When conducting logistic regression, I believe that it's good practice is to use McFadden's or Tjur's R2, since both of those tend to be used with generalized linear models. mice::pool.r.squared
is designed to be only with lm
models. A previous StackOverflow user had the same question as you and it seems that the best function for a multiply-imputed glm()
model is mfc()
from the Github package glmice
. The function looks fairly simple and uses McFadden's R2, although the package hasn't been touched for a few years. That previous user wasn't able to get mfc()
to work, but it worked for me.
# install.packages("remotes")
# remotes::install_github("noahlorinczcomi/glmice")
library(glmice)
library(mice)
data(nhanes)
nhanes$hyp <- ifelse(nhanes$hyp == 2, 1, 0)
imp <- mice(nhanes, m = 10, seed = 500, printFlag = FALSE)
mod <- with(imp, glm(hyp ~ age + bmi, family = "binomial"))
# summary(pool(mod))
mcf(mod)
#> [1] "34.9656%"
It looks like there are fewer resources on calculating AUC for a multiply-imputed glm()

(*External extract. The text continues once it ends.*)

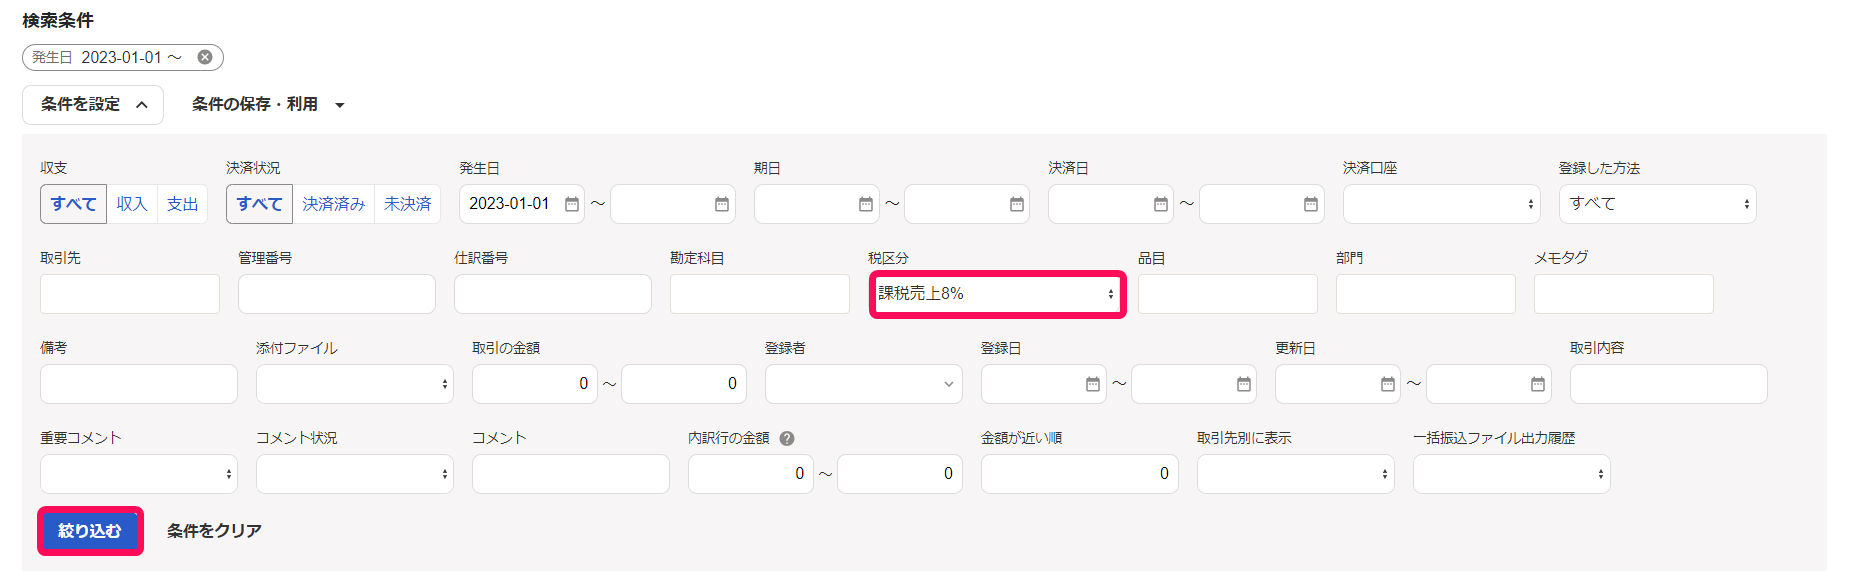The image size is (1852, 583).
Task: Click the 絞り込む button
Action: [90, 531]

. I did find a vignette from the finalfit
package, which calculated area under the curve. Unfortunately, it calculated AUC for each imputation. There might be a way to pool the output, but I'm not sure how (hopefully another SO user might suggest an idea?).
library(finalfit)
mod %>%
getfit() %>%
purrr::map(~ pROC::roc(.x$y, .x$fitted)$auc)
# not pasting the output because it's a lot
small update
As of 1/23/23, I've noticed that the glmice
Github page has been taken down. I'm posting the mcf()

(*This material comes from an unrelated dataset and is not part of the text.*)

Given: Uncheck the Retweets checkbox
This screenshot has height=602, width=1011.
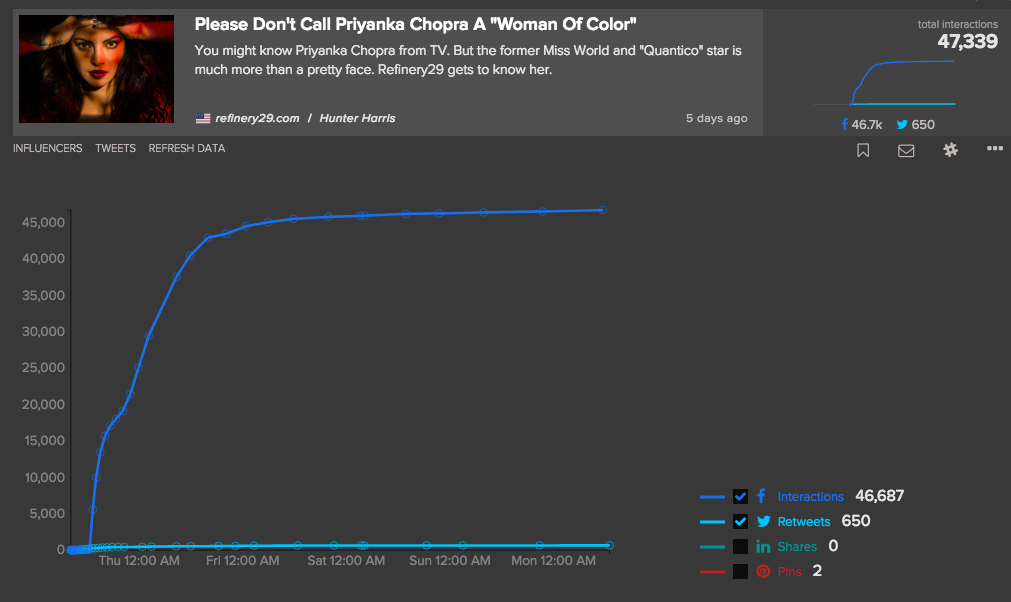Looking at the screenshot, I should (x=740, y=522).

function here for reference.
#' Calculates McFadden's Pseudo R-Squared
#'
#' Returns McFadden's pseudo r-squared for logistic regression models performed on 'mice'-imputed data sets.

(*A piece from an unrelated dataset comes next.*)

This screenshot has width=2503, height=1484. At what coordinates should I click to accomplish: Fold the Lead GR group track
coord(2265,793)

#' @param model a logit model from which you would like to return McFadden's pseudo r-squared. This can be a model created either with 'glm.mids()' or 'with()'
#' @return mcfs2: McFadden's pseudo r-squared
#' @export
mcf <- function (model) {
iterations <- model$call1$m
null_ds <- as.numeric()
res_ds <- as.numeric()
for (i in 1:iterations) {
null_ds[i] <- model$analyses[[i]]$null.deviance
res_ds[i] <- model$analyses[[i]]$deviance
}
ds <- cbind(as.numeric(null_ds), as.numeric(res_ds))
m_null <- mean(null_ds)
m_res <- mean(res_ds)
mcfs <- round(((1 - (m_res / m_null)) * 100), 4)
mcfs <- paste0(mcfs, "%")
# end
return(mcfs)
}